• HOW TO COMPLETE THIS TASK:
Every line with "Open" in it should be copied from the data.

• TASK DATA:
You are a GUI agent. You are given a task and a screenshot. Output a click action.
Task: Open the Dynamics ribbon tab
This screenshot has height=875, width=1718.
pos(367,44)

...

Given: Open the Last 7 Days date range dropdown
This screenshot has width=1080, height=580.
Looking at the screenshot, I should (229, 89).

• PROBLEM SOLUTION:
Task: Open the Dynamics ribbon tab
Given: Open the Last 7 Days date range dropdown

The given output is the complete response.